## Text provided
# # # #
Example of interpretation using model with a high level of abstraction

  1. 1.

    Actual soil movements, measured by underground position sensors.

  2. 2.

    Expected soil movements, based on soil behavior models, where (expected) external forces onto the soil are also taken into account.

  3. 3.

    Estimated underground geometry of pipeline structures, based on construction and maintenance plans.

  4. 4.

    Estimated mechanical properties of pipeline segments and structures, based on physics and analysis of similar pipeline segments elsewhere.

The LSMS uses to the actual ground movements and the assumed model of the underground to create a better estimate of the actual underground. It then computes forces on the pipe structure and uses those in combination with estimated mechanical properties to determine an estimate of the structural reliability. Note that it does also take into account possible variations of parameters involved, due to the uncertainty.

Each of these different aspects (e.g. soil movement, structural behavior of pipe geometry based on ground forces) requires a model of its own. Next to sensor data, it also requires data on the ground buildup and geometries of pipelines. Because the ground buildup tends to vary, just as the pipeline geometries, estimating the chance of failure for all segments of—for example a country like—the Netherlands results in an explosion of computations to be carried out on a large dataset.

3.1.2 Temporal Issues

The way data has to be collected and interpreted (also) depends on what LSMS (end-)users expect the LSMS to do, from a temporal point of view:

  1. 1.

    assessment of the current state of the system under observation

  2. 2.

    an estimation of possible future states of that system

As was shown above in the case of the LSMS for underground pipelines, assessing the current state of a system under observation can already require many computations because of the need to evaluate different models involved. When information on possible future states is also required, there is need for even more computation and possibly extra storage. This is due to the fact that the interpretation part of the monitoring system needs a model of the system under observation, that allows to predict or estimate future states of the system. Roughly said, two types of models can be distinguished.
# # # #
## Directives
1: According to the pipeline monitoring text, why does estimating the chance of failure for every pipeline segment in the Netherlands call for so many computations? Answer in one to three sentences.
2: Answer these questions using the pipeline monitoring text:
(a) What measures the actual soil movements?
(b) What is the estimated underground geometry of pipeline structures based on?
(c) Besides assessing the current state of the system under observation, what can users expect the LSMS to do from a temporal point of view?
3: Carry on with the pipeline monitoring text from the point where it stops.
The lines after this have no connection to the pipeline monitoring text.

## Material
# # # #
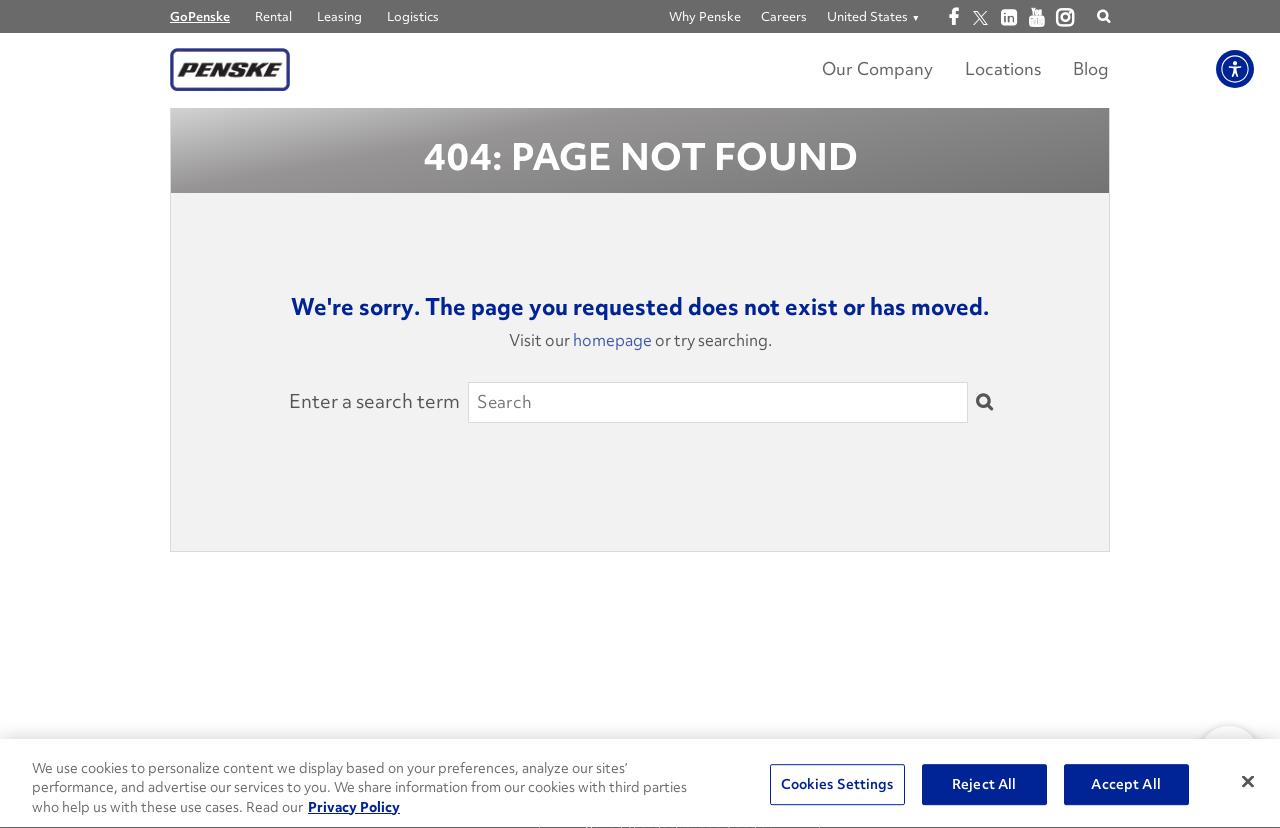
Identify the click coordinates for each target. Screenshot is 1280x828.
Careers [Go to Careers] (784, 16)
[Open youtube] (1036, 18)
# # # #
## Results of the exercise
1: Each aspect, such as soil movement or the structural behavior of the pipe under ground forces, needs its own model, and the system also needs data on ground buildup and pipeline geometry. Because both the ground buildup and the pipeline geometries vary, covering all segments means carrying out a huge number of computations on a large dataset.

2:
(a) Underground position sensors.
(b) Construction and maintenance plans.
(c) Estimate possible future states of that system.

3:
Descriptive model: the inner workings of a system are understood to a certain extent, and based on the application of the model to the measurement data it can be predicted how the system will behave next (within a certain band of uncertainty). For example: if you measure the time, you can use models of the earth’s rotation around the sun to determine your position in space, relative to the sun.

Phenomenological model: the inner workings of a system are not known, but based on trends and/or other relationships between data segments in past observed measurements, it can be predicted—within a (known) band of uncertainty—how the system under observation will behave in the nearby future. Such a model can be built on observing the system and looking at the relationship between different measurement values throughout time. See [7] for an example of a monitoring system that observes (patterns in behavior) of elderly people.

The establishment of phenomenological prediction models requires learning or ‘knowledge discovery’, a process that is described in [2]. This can require analyzing large amounts of historical sensor data. This is because—especially when little to knowledge is available on the system to be monitored—many sensor data needs to be taken into account, as well as long historical time series of sensor data. Also these models tend to be intertwined during their development phase with humans. During the learning phase, researchers and engineers will tend to look at different parameters by adding more (or less) sensors, apply different ways of interpretation (change algorithms), etc. In the case of dike LSMSs it turned out during research that it is sometimes very difficult to create a descriptive model, since dikes sometimes are from medieval times and no construction schematics are present. Little is known about the inner structure of these dikes, in this case the use of phenomenological models might be needed to determine structural behavior in the future, based on passed measurements.

While the establishment of a phenomenological model might require analysis of large amounts of data, once it has been established and the behavior of an observed system does no longer change, this is analysis is no longer needed. However, in practice the issue remains how to be sure that the behavior of the system under observation does not change. Not surprisingly, (end-)users of an LSMS tend to prefer to have a understanding of the systems for which they are responsible and thus prefer a descriptive model. A phenomenological model can sometimes help to deduce a descriptive model, by trying to build such a model that explains cause and effect relationships found in measured sensor data during the establishment of a phenomenological model. A detailed description of this kind of system modelling and learning is beyond the scope of this chapter.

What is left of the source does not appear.